I have heard this advice from the first day I left the doctor’s office with my diagnosis. “You have to learn to pace yourself.” My immediate thoughts were  “Yeah, I can do that, that’s easy, what else you got for me?” You can tell by my response that this concept was completely foreign to me.

I had never once been told to pace myself in any of the activities that I did. The American way is full throttle, competitive, balls to the wall, aggressive, take what is yours, work hard play hard, multitask, be a champion at everything. If you aren’t first you’re last. Hell, even my generation isn’t pacing themselves with tailgating parties. We are bingers. We need instant satisfaction. And more importantly we are creatures of total independence.

So there I was: 34 years old. Successful. Miss Independence who put herself through college and grad school by nothing less than hard work and suddenly, I was told to slow down.

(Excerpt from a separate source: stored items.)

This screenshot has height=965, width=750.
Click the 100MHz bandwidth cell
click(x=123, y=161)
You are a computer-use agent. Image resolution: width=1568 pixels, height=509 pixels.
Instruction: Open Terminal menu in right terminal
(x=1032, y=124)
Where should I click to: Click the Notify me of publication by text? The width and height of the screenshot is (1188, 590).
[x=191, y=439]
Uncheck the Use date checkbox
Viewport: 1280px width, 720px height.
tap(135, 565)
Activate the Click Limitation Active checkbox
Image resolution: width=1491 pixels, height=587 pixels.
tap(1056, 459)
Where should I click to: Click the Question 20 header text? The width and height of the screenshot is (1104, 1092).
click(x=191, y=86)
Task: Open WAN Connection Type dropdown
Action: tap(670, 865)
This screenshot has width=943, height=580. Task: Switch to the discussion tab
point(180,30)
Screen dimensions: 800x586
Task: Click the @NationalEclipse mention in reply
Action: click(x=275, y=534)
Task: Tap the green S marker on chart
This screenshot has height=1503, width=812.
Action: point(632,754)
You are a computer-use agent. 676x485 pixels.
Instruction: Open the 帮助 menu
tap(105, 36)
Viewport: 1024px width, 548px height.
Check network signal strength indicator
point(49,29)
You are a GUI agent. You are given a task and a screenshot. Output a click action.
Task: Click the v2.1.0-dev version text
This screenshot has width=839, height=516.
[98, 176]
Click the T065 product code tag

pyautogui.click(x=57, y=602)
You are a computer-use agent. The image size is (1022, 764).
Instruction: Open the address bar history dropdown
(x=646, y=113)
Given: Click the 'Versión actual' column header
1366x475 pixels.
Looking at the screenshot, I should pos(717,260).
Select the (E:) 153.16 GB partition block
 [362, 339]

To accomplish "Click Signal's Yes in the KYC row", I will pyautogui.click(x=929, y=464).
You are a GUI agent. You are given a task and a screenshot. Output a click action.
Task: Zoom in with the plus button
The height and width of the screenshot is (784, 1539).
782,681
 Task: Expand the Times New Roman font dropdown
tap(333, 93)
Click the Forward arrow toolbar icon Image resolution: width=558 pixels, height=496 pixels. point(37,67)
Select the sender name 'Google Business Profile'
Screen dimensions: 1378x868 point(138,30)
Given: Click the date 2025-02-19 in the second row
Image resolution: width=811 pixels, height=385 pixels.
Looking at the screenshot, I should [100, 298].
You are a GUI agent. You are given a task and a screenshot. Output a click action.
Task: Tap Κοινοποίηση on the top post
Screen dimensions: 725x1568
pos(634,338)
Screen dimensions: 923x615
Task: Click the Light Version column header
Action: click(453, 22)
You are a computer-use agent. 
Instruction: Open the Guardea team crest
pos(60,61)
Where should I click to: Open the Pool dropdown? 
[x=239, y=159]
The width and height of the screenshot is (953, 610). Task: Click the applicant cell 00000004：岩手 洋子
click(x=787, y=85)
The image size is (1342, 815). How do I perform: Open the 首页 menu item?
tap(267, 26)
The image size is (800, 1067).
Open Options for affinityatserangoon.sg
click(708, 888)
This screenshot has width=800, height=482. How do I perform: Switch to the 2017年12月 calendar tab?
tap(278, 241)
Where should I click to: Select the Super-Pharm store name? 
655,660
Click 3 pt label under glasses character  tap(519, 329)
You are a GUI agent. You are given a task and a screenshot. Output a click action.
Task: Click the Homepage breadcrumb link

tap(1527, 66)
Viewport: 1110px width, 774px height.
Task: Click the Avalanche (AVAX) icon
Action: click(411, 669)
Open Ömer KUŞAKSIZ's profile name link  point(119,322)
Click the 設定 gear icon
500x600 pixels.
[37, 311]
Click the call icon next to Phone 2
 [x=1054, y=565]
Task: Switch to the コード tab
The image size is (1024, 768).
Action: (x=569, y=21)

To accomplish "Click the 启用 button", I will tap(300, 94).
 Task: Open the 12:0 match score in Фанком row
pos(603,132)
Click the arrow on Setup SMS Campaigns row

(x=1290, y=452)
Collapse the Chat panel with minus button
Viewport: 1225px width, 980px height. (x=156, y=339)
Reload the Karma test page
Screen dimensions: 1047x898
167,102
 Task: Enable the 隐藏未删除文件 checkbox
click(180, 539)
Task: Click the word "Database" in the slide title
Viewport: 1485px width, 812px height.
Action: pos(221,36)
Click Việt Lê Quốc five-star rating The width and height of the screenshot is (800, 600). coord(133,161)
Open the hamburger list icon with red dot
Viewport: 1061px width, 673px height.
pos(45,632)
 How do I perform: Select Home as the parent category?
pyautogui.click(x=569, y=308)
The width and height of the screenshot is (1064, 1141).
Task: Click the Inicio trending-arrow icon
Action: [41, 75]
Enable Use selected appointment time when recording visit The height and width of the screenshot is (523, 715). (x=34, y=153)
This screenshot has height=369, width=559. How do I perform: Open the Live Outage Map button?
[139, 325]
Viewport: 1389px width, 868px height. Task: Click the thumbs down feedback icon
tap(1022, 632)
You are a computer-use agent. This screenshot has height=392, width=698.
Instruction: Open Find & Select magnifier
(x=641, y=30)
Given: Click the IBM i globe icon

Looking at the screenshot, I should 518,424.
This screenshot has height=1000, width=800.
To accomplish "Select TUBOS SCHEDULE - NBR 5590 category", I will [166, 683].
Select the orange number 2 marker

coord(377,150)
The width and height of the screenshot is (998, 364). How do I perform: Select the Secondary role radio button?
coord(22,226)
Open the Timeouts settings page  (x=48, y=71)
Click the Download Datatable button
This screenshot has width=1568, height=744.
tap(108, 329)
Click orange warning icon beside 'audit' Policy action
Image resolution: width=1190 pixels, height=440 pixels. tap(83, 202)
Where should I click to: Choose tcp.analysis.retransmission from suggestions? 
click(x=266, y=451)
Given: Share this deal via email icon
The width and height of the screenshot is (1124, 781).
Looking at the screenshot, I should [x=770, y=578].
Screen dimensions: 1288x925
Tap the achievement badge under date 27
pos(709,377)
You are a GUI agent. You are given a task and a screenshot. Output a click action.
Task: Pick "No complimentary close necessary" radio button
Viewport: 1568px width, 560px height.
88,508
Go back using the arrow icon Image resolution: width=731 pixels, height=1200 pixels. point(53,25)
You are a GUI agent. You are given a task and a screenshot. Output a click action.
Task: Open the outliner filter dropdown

My attitude: Turn down for what?

So I didn’t. Clearly the doctors, physical therapists and even those who had the same illness did not know what this fierce redhead could achieve. It’s easy… mind over matter… push push push. Those chores and grocery shopping weren’t going to do themselves. Money had to be made, traveling for work must be done, presentations had to be delivered and people had to be counseled. It was as simple as that. My life did not have any room to slow down… I didn’t even know how to pump the brakes.

And I crashed.  

My body began to rebel. My pain began to soar and my energy was non-existent. I was going through the motions because I truly believed there was no other way to live my life. It took numerous people and my persistent instincts to literally stop me in my tracks. When I crashed, I fell hard, knocking the wind out of my lungs and my legs no longer able to carry me to all of these “important” responsibilities that I had.

It was then that I realized… I was important. My health was important.  Those responsibilities would fade and someone else was capable of doing those tasks. My body needed to heal. For the past 22 months I have been trying to figure out what that four-letter word means… Pace yourself. In the last six weeks during a battle between “how to heal” and “being a workhorse” I have determined that I am the worst when it comes to pacing myself. Since I am not an expert, I thought it would be fun to de-bunk those really unrealistic expectations we place on ourselves.

1. When you feel good, take advantage of the moment and get stuff done!

Terrible advice. I still do this. Every time I have a few moments of feeling good I dive headfirst into a project that is way too big. I usually end up sitting in the middle of a mess (literally) that now I cannot even clean up because I have pushed my body to the max. Projects this month have included organizing receipts (why!?), de-cluttering my bedroom, clipping coupons (seriously?) and trying to find plans and materials to build my chicken a coop. Who am I kidding? Sometimes, it is worth paying someone a few extra bucks. Teenagers in your neighborhood are always looking for side jobs, and think of it as helping today’s youth learn responsibility!

2. Volunteer to take on extra work, because honestly you could use the distraction.

Don’t bite off more than you can chew. Nobody is going to think less of you because you didn’t jump in and take on running the PTA, hosting a book club, working on the weekend! Usually after volunteering I am set way back from where I was when I started. This certainly only works as a distraction in theory. You can enjoy all of these things but you don’t have to be the ringleader! In fact, I guarantee you will enjoy them more if you aren’t in charge!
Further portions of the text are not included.